WHAT NEEDS TO BE DONE
Please rewrite the data below, replacing "button" with "icon" and keeping everything else the same; omit the pictures.

SOURCE MATERIAL
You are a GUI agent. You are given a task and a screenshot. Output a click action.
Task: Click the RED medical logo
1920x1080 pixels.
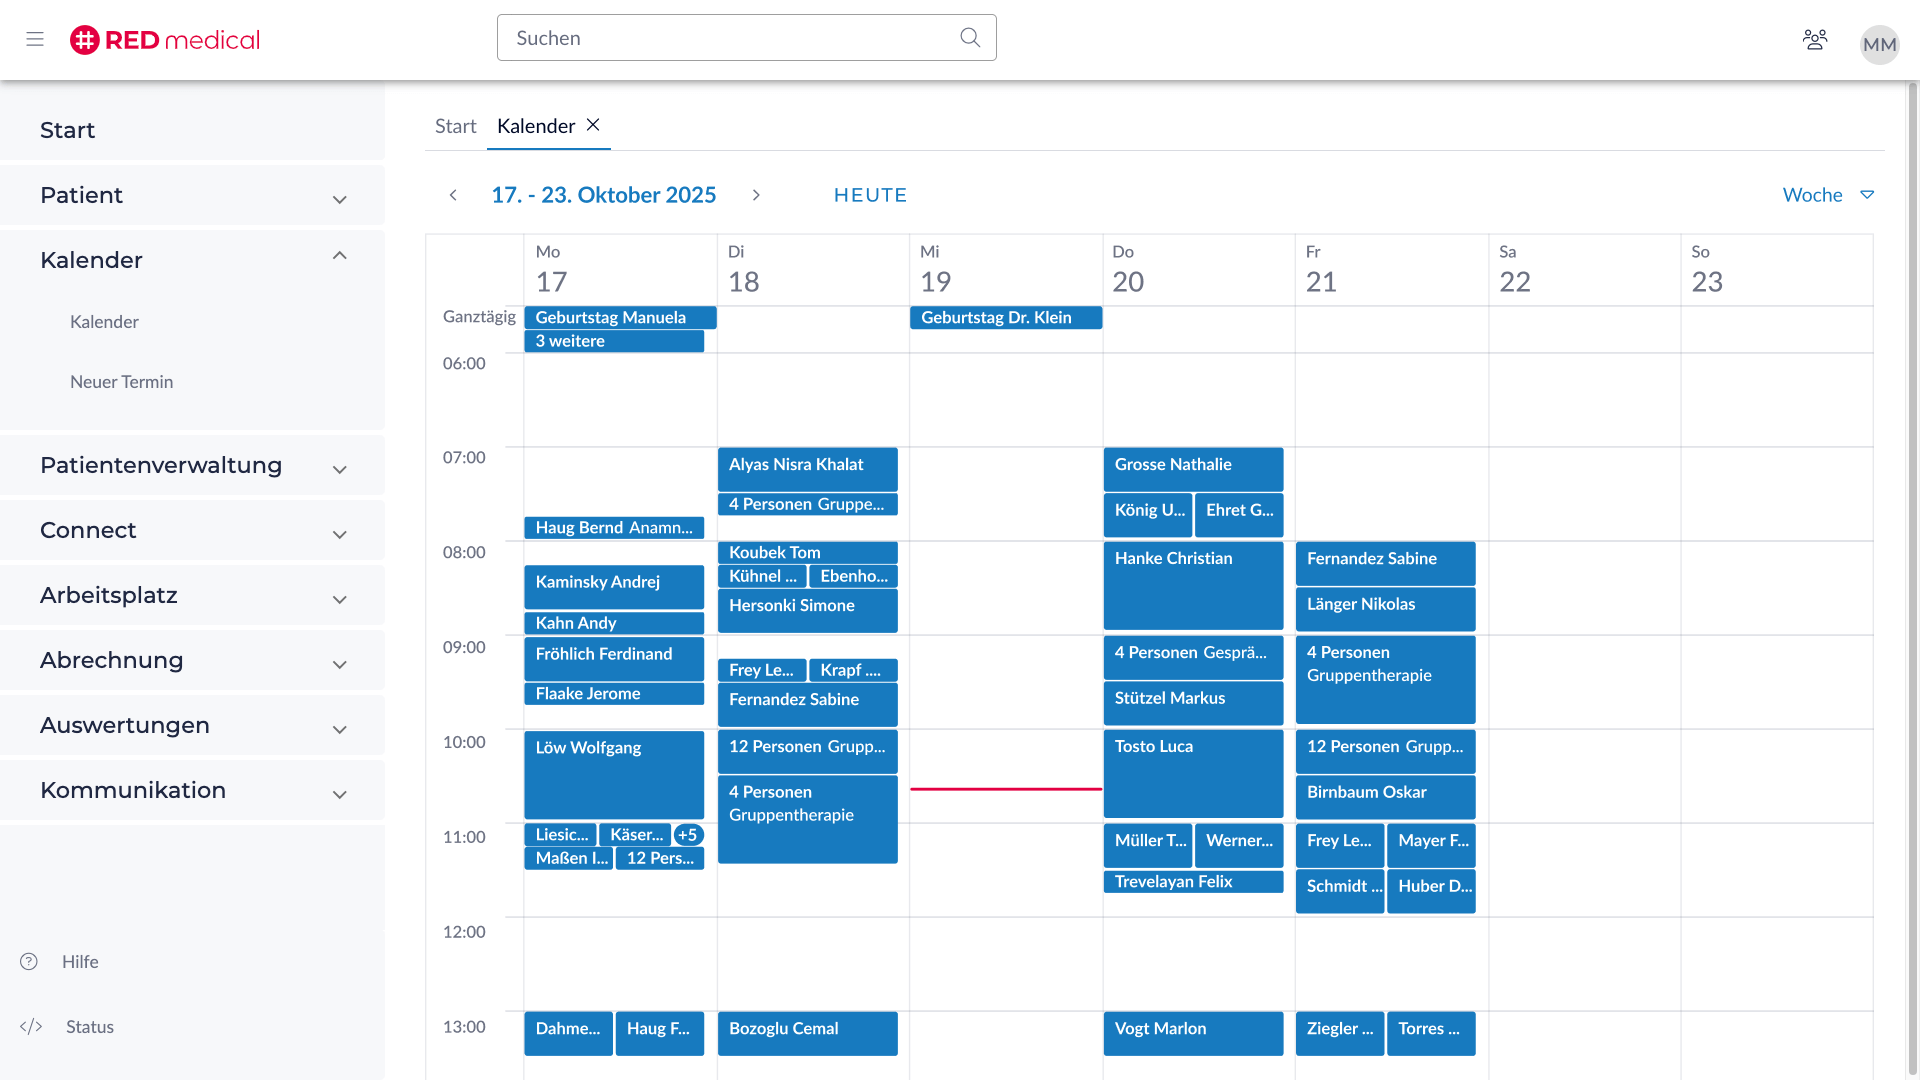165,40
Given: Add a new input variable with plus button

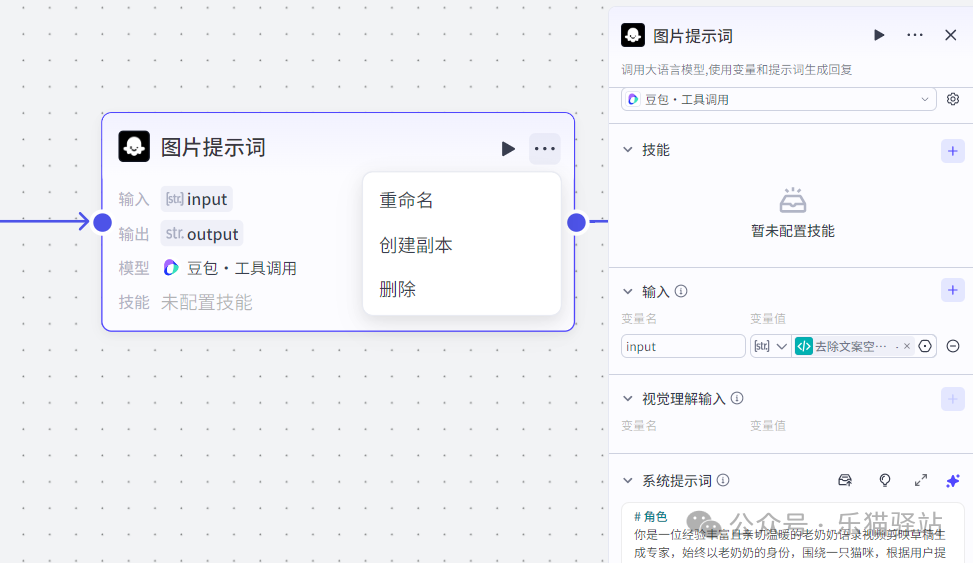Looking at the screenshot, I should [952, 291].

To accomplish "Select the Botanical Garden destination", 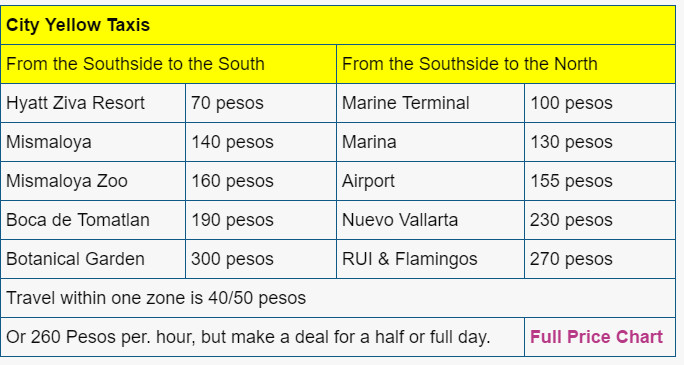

FULL SOLUTION
You are a GUI agent. You are given a task and a screenshot. Output a click action.
Task: Click the RED medical logo
1920x1080 pixels.
165,40
Given: Add a new input variable with plus icon

Looking at the screenshot, I should [952, 291].

To accomplish "Select the Botanical Garden destination", 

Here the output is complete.